## Tarefa escrita
Diga se cada afirmação abaixo concorda com a reportagem sobre o império musical de Diddy. Responda sim ou não e cite, sem alterar, as palavras do texto que decidem cada caso.
1. A ameaça lembrada por Daniel Evans teria ocorrido em 1997, no escritório de Nova York da Bad Boy Records.
2. A maior recompensa recebida por Combs até então foi de US$ 10 milhões.
3. Combs chegou a ter sua própria rede de TV.

## Bloco de texto
+--

'Sexo no estúdio' e 'ameaças de morte': as revelações sobre o império musical do rapper Diddy

Sean "Diddy" Combs, com colagem de imagens de Nova York, notas de dólar e mesa de estúdio de gravação ao fundo

Crédito, Getty Images/BBC

Legenda da foto, Equipe da Bad Boy Records alega incidentes preocupantes na ascensão de Combs, que agora enfrenta acusações de tráfico sexual

"Tenho tanto dinheiro agora que poderia contratar alguém para matá-lo, e ninguém saberia. Ninguém sentiria sua falta. Ninguém saberia de nada."

O ex-executivo do mundo da música Daniel Evans diz que ainda se lembra da ameaça feita por seu antigo chefe, Sean "Diddy" Combs — na época, conhecido como Puff Daddy — a um colega. Foi em 1997, diz ele, no escritório de Nova York da gravadora de Combs, a Bad Boy Records.

'Foi como: é isso que o dinheiro faz com você", ele afirmou.

Combs era muitas vezes "irascível", mas Evans diz que o poder o estava transformando. Poucos dias antes, o magnata do hip-hop havia recebido sua maior recompensa até então — US$ 6 milhões —, marcando o sucesso da gravadora, que contava com artistas que venderam discos de platina, como o rapper The Notorious B.I.G.

Naquele ano, a carreira musical de Combs atingiu seu auge, e seu império logo se expandiu para o mundo da moda, das bebidas alcoólicas e da mídia — ele chegou a ter sua própria rede de TV.

+--

## Seção de dados
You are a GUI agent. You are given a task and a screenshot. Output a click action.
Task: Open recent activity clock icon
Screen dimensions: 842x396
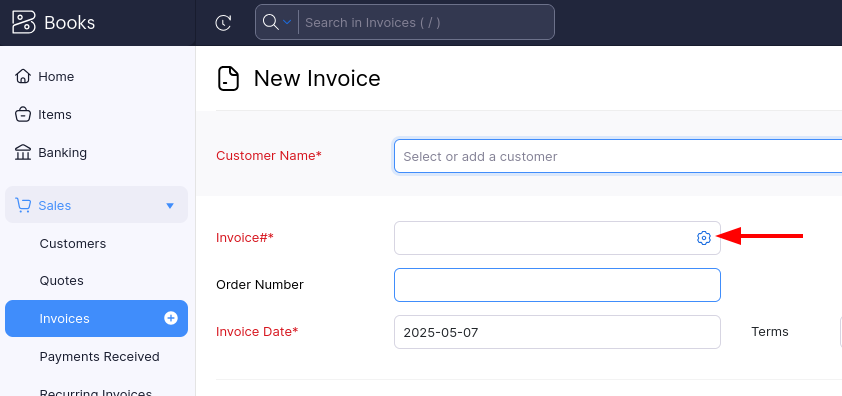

+--

## Resultado
1. Sim: "Foi em 1997, diz ele, no escritório de Nova York da gravadora de Combs, a Bad Boy Records."
2. Não: "havia recebido sua maior recompensa até então — US$ 6 milhões —"
3. Sim: "ele chegou a ter sua própria rede de TV."